With these definition we have the following essential theorem
$$Id_{C_n(X)}-S=\partial K+K\partial $$
When the author starts to compute $$\partial K\sigma=\sum_{j=0}^n\sum_{p\in P(j)}\sum_{i=0}^{n+1} (-1)^{i+j}(-1)^p \partial^i(\sigma[b_p^0,b_p^1,...,b_p^j,e_{p(j)}, ...,e_{p(n)}])=A+B+C+D+E+F$$
he splits the sum into $6$ smaller sums. I understand how he computes $A,B,D,E,F$. But $C$ remains a mistery for me.

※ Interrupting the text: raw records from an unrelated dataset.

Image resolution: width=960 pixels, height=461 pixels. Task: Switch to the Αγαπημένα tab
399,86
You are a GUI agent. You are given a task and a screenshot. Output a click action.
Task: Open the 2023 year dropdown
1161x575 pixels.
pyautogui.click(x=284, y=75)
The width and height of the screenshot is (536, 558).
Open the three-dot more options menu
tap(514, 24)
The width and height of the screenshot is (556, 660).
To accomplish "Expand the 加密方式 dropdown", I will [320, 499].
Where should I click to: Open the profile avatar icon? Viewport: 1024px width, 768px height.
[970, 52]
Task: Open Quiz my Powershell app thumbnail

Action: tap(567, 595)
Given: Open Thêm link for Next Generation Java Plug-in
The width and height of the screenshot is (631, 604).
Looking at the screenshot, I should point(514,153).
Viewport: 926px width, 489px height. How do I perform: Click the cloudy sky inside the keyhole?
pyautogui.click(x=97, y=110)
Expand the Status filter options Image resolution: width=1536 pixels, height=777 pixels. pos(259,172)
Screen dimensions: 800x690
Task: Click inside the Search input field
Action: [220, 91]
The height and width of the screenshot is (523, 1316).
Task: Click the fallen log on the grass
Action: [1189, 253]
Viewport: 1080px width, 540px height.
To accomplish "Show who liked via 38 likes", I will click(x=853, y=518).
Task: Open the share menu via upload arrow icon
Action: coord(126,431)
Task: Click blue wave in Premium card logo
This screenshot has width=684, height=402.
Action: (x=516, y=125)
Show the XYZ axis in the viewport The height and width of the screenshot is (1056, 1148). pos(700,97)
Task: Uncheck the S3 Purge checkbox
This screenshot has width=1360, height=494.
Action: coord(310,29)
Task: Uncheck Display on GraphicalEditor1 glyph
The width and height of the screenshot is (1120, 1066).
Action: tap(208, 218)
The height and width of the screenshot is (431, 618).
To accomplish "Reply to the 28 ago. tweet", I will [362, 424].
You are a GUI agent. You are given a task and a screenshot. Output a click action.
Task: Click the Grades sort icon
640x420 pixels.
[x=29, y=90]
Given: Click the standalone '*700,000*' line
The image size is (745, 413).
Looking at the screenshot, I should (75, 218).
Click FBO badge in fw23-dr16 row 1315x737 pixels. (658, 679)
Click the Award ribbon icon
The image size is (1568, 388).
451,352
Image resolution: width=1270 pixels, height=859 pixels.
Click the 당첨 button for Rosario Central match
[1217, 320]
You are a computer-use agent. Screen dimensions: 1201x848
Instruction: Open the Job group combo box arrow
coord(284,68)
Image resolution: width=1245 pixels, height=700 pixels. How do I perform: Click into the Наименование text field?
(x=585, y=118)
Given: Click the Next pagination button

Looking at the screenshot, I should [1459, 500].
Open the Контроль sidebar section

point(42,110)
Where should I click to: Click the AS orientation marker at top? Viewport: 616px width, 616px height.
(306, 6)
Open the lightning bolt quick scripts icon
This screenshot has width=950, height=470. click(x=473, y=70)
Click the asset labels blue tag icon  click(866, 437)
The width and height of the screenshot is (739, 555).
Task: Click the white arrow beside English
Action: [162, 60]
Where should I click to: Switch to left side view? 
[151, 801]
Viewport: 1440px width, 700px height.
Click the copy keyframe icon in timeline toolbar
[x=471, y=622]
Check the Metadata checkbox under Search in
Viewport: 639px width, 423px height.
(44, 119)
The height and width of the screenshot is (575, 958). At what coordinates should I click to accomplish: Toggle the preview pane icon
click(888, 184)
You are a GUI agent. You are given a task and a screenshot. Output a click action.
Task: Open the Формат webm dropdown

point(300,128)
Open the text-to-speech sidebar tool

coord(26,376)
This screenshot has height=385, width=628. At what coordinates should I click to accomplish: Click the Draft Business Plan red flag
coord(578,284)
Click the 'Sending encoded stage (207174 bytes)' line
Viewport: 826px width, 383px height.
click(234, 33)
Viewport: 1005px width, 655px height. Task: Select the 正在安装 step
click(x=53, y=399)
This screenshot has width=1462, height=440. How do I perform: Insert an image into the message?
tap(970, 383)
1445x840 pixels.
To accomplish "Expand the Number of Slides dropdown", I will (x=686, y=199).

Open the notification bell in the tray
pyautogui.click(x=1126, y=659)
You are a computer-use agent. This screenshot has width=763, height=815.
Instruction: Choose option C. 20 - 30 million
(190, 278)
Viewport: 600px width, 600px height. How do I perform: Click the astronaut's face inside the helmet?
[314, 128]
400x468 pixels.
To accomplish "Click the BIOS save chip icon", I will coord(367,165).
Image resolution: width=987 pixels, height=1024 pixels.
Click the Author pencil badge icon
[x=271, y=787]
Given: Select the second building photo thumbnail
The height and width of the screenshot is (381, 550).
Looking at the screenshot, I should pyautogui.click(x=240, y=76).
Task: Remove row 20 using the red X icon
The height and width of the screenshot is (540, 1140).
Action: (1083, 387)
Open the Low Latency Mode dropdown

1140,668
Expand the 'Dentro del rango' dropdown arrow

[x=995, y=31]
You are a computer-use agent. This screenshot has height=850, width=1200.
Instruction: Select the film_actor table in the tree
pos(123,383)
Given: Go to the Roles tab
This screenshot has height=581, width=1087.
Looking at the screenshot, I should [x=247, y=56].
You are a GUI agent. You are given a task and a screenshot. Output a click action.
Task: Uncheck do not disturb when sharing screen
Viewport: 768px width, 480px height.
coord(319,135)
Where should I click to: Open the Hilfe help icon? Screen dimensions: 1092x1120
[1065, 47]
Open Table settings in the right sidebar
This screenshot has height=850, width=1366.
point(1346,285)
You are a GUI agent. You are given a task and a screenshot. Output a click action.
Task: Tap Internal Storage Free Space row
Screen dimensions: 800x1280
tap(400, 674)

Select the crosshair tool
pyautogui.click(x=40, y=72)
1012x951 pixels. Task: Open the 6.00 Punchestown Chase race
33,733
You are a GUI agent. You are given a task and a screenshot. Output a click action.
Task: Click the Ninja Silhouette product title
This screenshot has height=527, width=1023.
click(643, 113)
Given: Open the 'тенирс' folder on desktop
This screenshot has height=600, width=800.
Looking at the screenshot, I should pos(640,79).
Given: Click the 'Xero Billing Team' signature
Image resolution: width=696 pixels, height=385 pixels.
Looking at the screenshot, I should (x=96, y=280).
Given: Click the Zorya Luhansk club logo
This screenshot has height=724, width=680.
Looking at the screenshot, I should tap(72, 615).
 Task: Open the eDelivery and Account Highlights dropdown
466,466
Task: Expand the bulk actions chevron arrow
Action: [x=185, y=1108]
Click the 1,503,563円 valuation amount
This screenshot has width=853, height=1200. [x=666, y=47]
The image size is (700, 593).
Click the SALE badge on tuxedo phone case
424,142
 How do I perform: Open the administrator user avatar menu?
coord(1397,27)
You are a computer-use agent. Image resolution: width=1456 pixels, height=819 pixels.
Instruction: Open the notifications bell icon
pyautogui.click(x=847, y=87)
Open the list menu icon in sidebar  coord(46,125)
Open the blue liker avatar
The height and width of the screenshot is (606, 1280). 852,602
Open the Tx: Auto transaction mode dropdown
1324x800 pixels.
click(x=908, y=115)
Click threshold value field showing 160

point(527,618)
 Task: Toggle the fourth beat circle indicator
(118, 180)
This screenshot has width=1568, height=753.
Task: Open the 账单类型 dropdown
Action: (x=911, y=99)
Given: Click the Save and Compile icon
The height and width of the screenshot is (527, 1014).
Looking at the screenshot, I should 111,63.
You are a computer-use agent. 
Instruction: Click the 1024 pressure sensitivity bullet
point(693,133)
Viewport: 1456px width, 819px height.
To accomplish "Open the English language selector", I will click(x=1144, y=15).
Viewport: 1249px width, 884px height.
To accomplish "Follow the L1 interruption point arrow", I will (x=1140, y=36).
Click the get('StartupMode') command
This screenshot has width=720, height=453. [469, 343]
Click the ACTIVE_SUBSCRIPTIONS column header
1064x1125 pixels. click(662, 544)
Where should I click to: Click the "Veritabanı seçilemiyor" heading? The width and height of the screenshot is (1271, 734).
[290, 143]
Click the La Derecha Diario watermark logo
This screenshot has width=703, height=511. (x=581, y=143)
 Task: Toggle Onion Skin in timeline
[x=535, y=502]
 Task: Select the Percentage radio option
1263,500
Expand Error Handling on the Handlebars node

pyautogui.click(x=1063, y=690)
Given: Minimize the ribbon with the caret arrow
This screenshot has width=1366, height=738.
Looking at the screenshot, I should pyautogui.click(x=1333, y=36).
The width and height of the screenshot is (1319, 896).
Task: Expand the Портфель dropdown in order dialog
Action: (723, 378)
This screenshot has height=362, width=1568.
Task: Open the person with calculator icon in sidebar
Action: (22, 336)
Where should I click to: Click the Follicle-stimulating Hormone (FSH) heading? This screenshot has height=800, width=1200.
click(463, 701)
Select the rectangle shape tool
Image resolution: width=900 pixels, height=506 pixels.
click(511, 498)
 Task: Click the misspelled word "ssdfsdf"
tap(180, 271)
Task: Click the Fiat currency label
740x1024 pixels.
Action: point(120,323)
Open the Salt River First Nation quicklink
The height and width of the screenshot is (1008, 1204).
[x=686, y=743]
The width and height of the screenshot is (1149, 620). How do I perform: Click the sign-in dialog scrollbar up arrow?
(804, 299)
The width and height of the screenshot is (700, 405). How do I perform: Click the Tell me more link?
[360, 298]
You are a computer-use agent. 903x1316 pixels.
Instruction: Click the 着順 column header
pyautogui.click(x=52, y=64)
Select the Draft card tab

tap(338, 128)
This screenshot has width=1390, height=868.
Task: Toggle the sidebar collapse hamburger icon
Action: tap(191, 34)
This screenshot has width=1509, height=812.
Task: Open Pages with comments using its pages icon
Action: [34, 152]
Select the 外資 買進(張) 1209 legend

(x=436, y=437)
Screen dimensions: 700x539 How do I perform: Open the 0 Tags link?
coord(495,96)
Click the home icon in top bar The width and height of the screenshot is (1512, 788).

This is the only one he doesn't explain here.
$$C=\sum_{j=1}^n\sum_{p\in P(j)} (-1)^{j}(-1)^p \partial^0(\sigma[b_p^0,b_p^1,...,b_p^j,e_{p(j)}, ...,e_{p(n)}])$$
He also claims that $C=-K\partial\sigma$. I tried to prove it but I cannot see how can I transform a sum taken over permutations of $\{0,1,...,n\}$ (first one) and one that is taken over permutations of $\{0,1,2,...,n-1\}$ (in $-K\partial\sigma$).
My questions are:
1) How to prove that $C=-K\partial\sigma$? or if this is too complicated
2) Do you know a reference (book or article) in which the subdivision is defined without induction (with the above formulas) where I may find a complete proof of the excision? In all the books I have (like Hatcher, Munkres and others I saw that proof with induction and it is too complicated for me - I am not an algebrist).